These days, the conversation is shifting from if clubs should integrate social media into their marketing strategies to how to use these tools most effectively to increase exposure, sales and customer engagement. According to research by eMarketer, 35 percent of small businesses use social networking sites, and four out of five large companies (those with 100 or more employees) plan to use social media in their marketing mix this year.
Consider these 10 basic points when setting your social media goals:
Look before you leap. Once you’ve made the decision to incorporate social media into your marketing plan, explore the practices of successful companies inside and outside of your industry. What platforms do they use? How do they create a presence? What services do they offer online? Who is their audience? What topics are important to their customers and fans? Observing companies’ activities and interactions on their blogs, Facebook pages, YouTube channels, Twitter feeds and Foursquare profiles can give you a window into how they integrate social media into their marketing activities.
Begin with the end in mind. What specifically do you want to achieve through social media, and how will you track your success? Your primary objectives may be to promote your brand message, provide customer service, gather feedback, build goodwill or generate new leads. Once you have identified your highest priorities, you will have a better idea of what your activities should be and how you can best measure them.
Know your audience. In addition to knowing with whom you should be talking, you’ll want to know where to find them. By publishing quality content with effective keywords, you will see your audience build over time. Participate on channels where your prospects are likely to be found. Become part of the discussion by asking questions, soliciting opinions, providing answers and sharing great information. Your current followers will be a great referral source. Remember to recruit fans and followers offline, too. Placing the familiar Facebook and Twitter icons at the bottom of your club’s printed materials is a quick way to let members and prospects know that they can find you on those sites. You can even include SMS texting instructions so that members and guests can join your forum via cell phone.
Quality of the message trumps quantity. With so many social media outlets, it is easy to bite off more than you can chew. For best results, craft a focused channel strategy. Begin by targeting just a couple of platforms that seem well-suited to your objectives. It may be appropriate to add more tools down the road, but concentrating your efforts on a select few may help you gain better traction. Rather than taking a one-size-fits-all approach, think of ways your activities on each site can work. A copy-and-paste of content across multiple networks will not be as effective as tailoring content for each unique social media stream.

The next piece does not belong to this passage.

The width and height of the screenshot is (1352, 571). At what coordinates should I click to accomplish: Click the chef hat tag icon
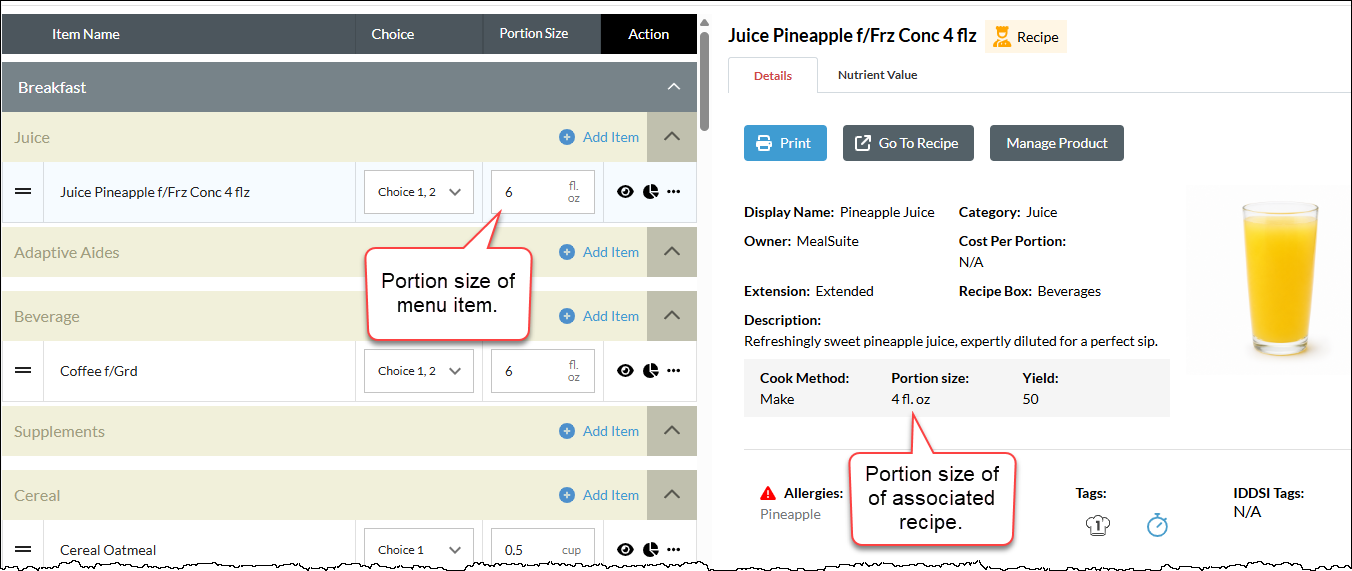[1097, 525]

The content counts. High-quality content is an integral part of your social media program’s success, but bear in mind that the days of the Internet as a one-way street are over. Content encompasses far more than SEO-optimized articles, blog posts or static data you have made public on the Internet. In the broadest sense of the word, content is anything shared in the course of an online interaction. It is a form of currency between your audience and you. The more valuable the audience finds your exchange of information—whether an educational article, an opportunity to give feedback or a friendly chat—the stronger your relationship becomes. In this new environment, data, distribution and delivery are inextricably intertwined in your content-sharing strategies.
Rules of the road. Set clear guidelines about your company’s expectations and policies for the day-to-day management of social media activities. Who is authorized to post on behalf of the company? How frequently should they post? What is the expected turnaround time for responding to comments? Who is responsible for planning content? How will you measure audience engagement and monitor social mentions? In addition to outlining responsibilities for dedicated social media employees, many organizations have adopted formal company-wide social media policies or expanded their existing communications, Internet usage or ethics policies to specifically include social media.

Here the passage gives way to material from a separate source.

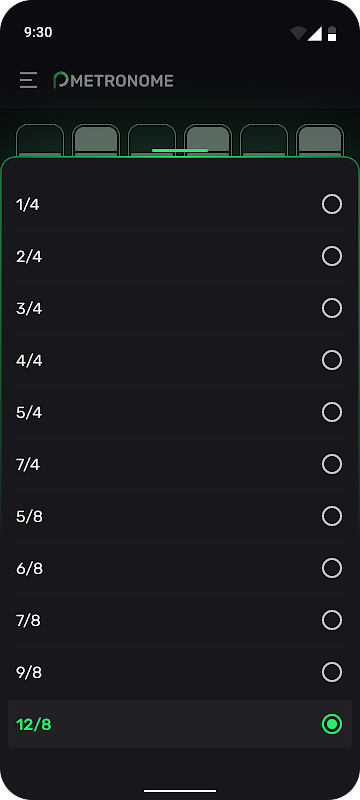Tap the battery status icon

coord(332,34)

Think playground not pulpit. A lot of what you need to know about social media you learned in kindergarten: make friends, share, play nice and take turns. One of the greatest things you can do to build your own social media circle is to participate in other forums. Nobody enjoys playing with the bossy kid. Avoid being the lunk who tries to dominate every conversation or who pushes products instead of building relationships.
Nobody’s perfect. You will undoubtedly come across negative feedback at some point, whether it stems from a poorly worded post or an unsatisfactory customer experience. Resist any impulse to try to erase it or cover it up. Handle complaints promptly and own up to any missteps. Propose a solution and offer sincere thanks for the feedback. If the complaint was brought up publicly, keep the resolution process as transparent as is appropriate. Be sure to share any relevant information with your team so that everyone can be on the same page. By reacting with honesty and integrity, you will earn the trust of your followers, and they will rally to your defense if you have been targeted with unwarranted criticism.
Different strokes. Develop a strategy that makes sense for your company. Although many best practices have emerged, few absolutes exist in the world of social media. Tools and trends continue to evolve, so staying abreast of the ever-changing landscape is critical. Take advantage of free resources online to learn new tips and tricks.
Stick with it. In many ways, social media is like exercise. Regular activity over a sustained period of time will yield the best results.
Christine Thalwitz is director of communications and research at ACAC Fitness & Wellness Centers. She believes that social media marketing without a strategy is like driving cross country without a map.